Chapter 4 Symbols of Hinduism - Page 143

CHAPTER 4
Symbols of Hinduism

There are 37 pages under this title. The chapter seems incomplete. However this relates to the topic No. 7 of the original plan. All these pages are tagged along with the pages of “India and Communism” into One register. We are reproducing the text of this typed copy along with the table of contents written by Dr. Ambedkar.

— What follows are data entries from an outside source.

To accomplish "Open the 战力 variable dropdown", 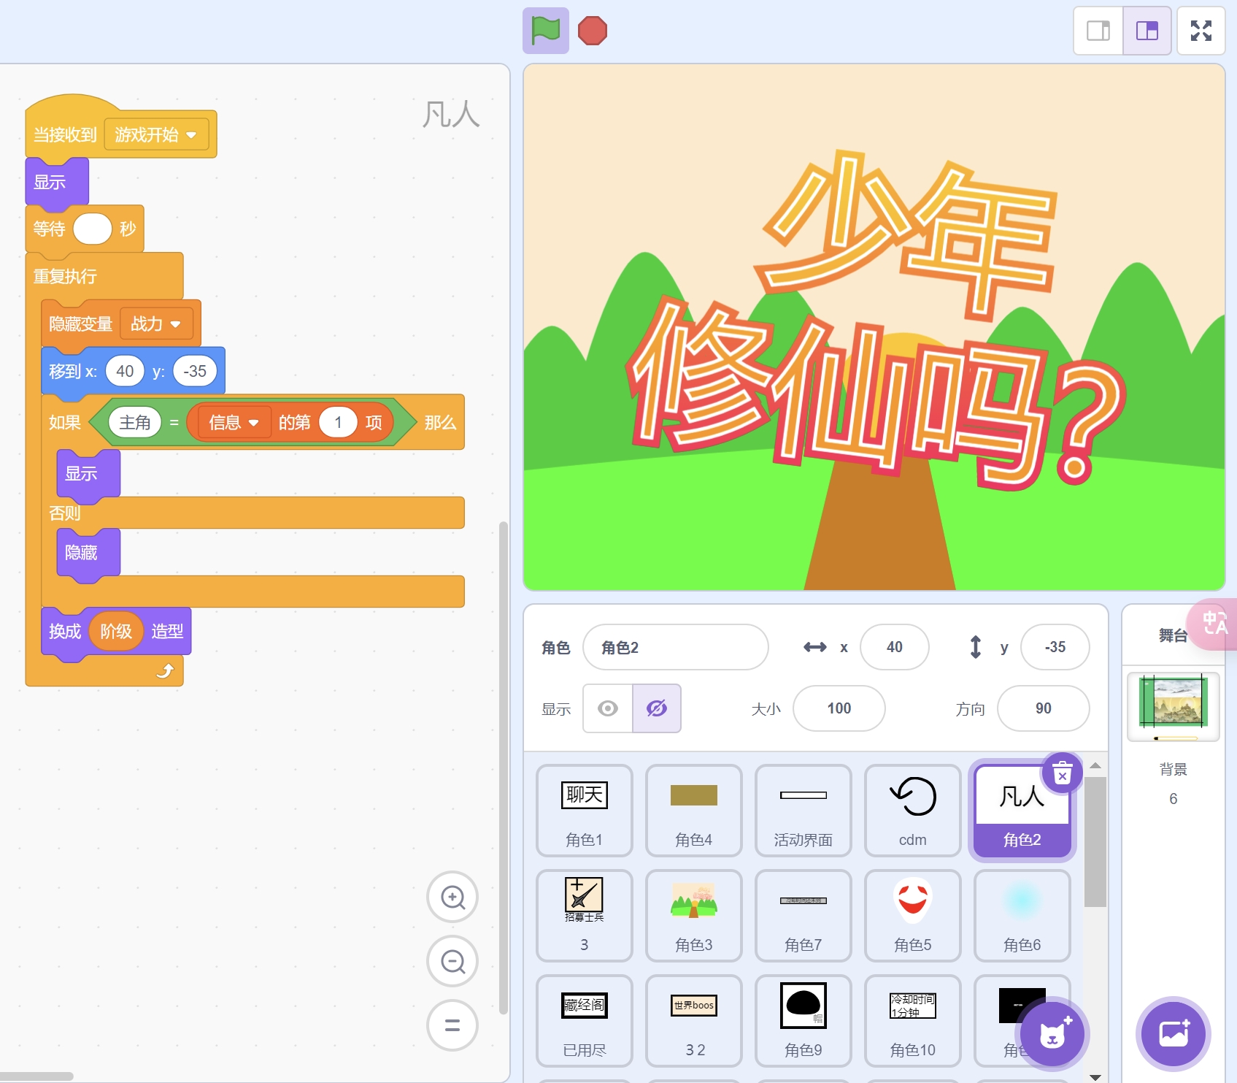I will coord(175,324).

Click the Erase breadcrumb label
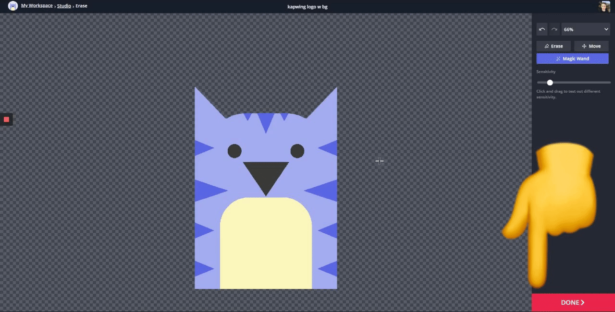click(81, 6)
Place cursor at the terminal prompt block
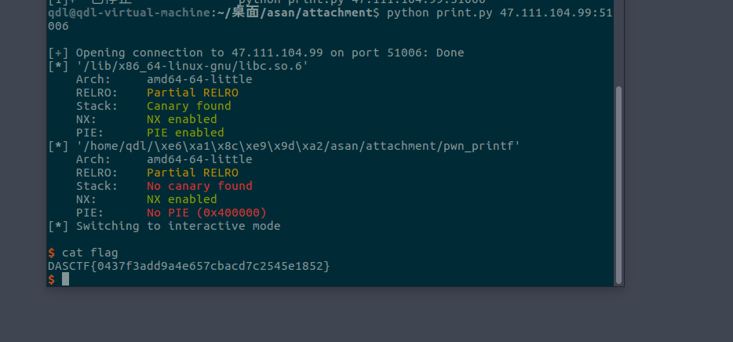Screen dimensions: 733x342 [65, 279]
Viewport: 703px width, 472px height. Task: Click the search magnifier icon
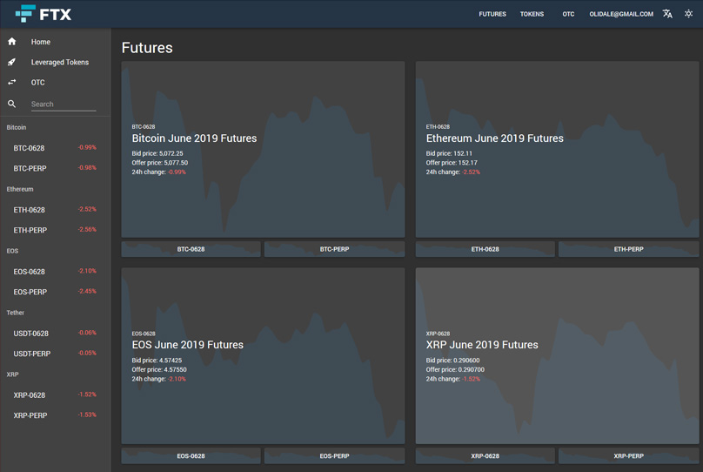click(12, 104)
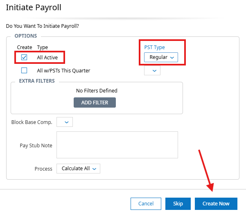Click the PST Type column heading
The image size is (246, 214).
154,47
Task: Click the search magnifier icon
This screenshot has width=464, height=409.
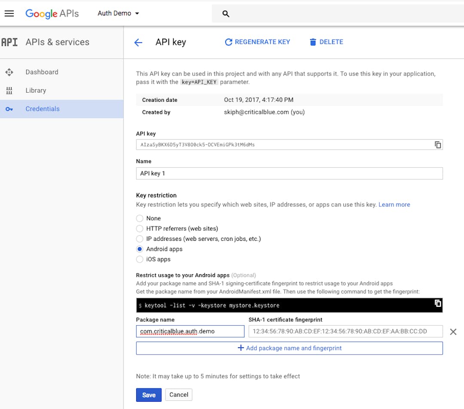Action: coord(226,14)
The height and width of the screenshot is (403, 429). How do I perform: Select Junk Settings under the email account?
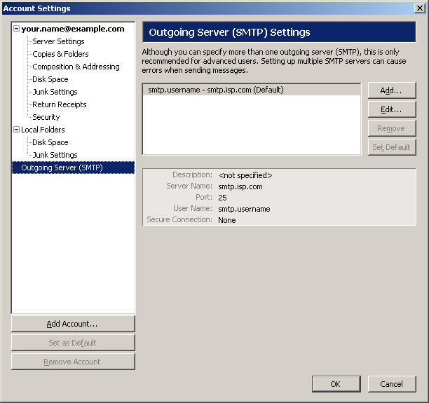(x=55, y=92)
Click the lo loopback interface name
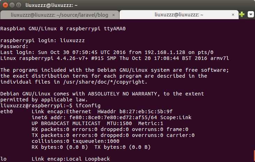 pyautogui.click(x=3, y=159)
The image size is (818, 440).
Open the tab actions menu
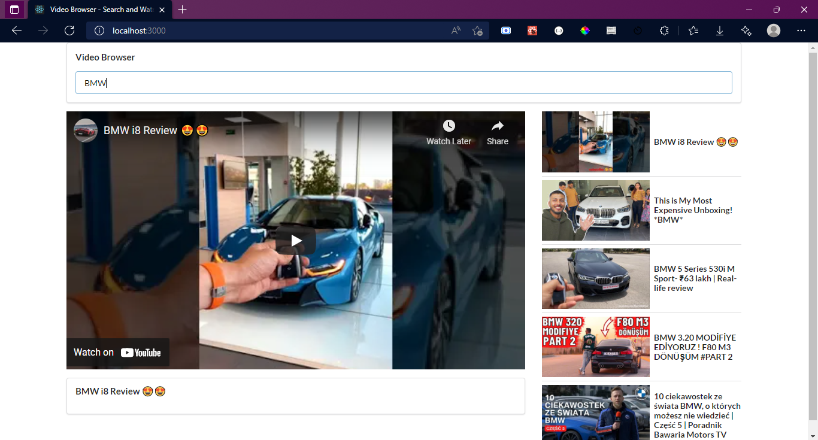click(14, 10)
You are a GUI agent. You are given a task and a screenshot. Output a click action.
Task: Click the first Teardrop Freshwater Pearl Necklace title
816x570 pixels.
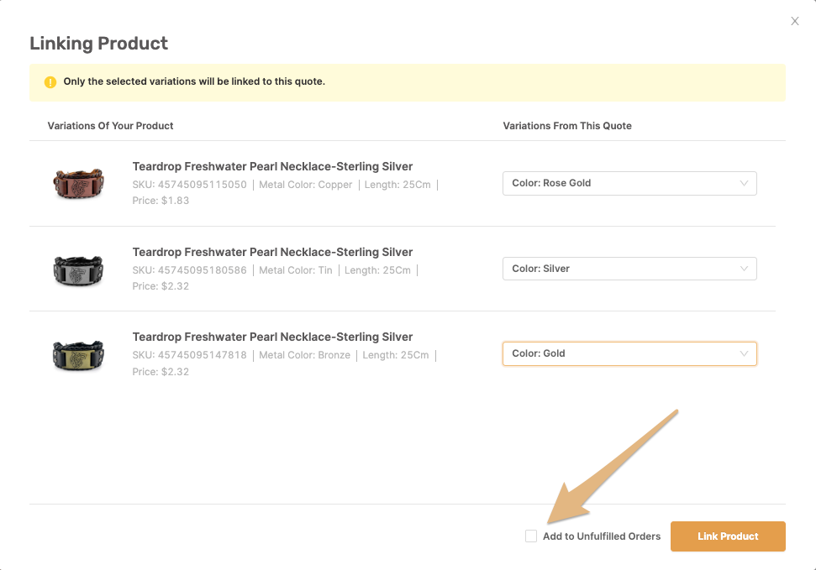(x=272, y=166)
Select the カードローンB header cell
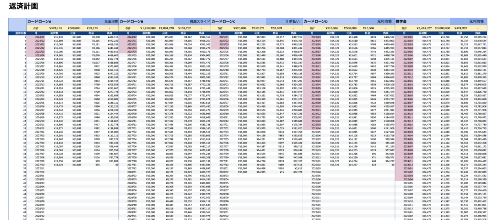Screen dimensions: 489x220 click(131, 22)
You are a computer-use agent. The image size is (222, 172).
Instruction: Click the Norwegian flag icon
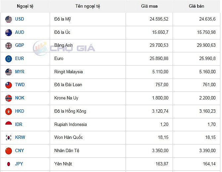coord(9,98)
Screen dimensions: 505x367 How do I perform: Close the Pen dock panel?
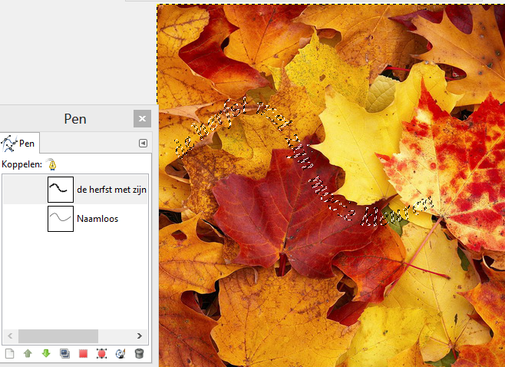pos(142,119)
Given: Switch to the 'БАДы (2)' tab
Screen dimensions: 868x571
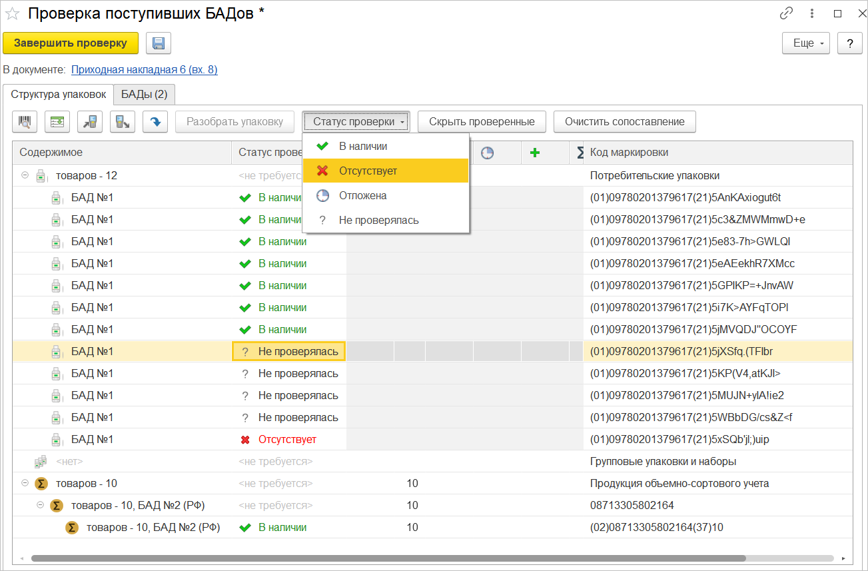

A photo copy of the plan of a proposed book ‘Can I be a Hindu ?’ is also reproduced from the original (moth- eaten). —Editors

Is there anything peculiar in the social organization of the Hindus ? An unsophisticated Hindu who is unaware of investigations conducted by scholars will say that there is nothing peculiar, abnormal or unnatural in the organization of the Hindu society. This is quite natural. People who live their lives in isolation are seldom conscious of the peculiarities of their ways and manners. People have gone on from generation to generation without stopping to give themselves a name. But how does the social organization of the Hindus strike the outiders, the non-Hindus ? Did it appear to them as normal and natural as it appears to the Hindus?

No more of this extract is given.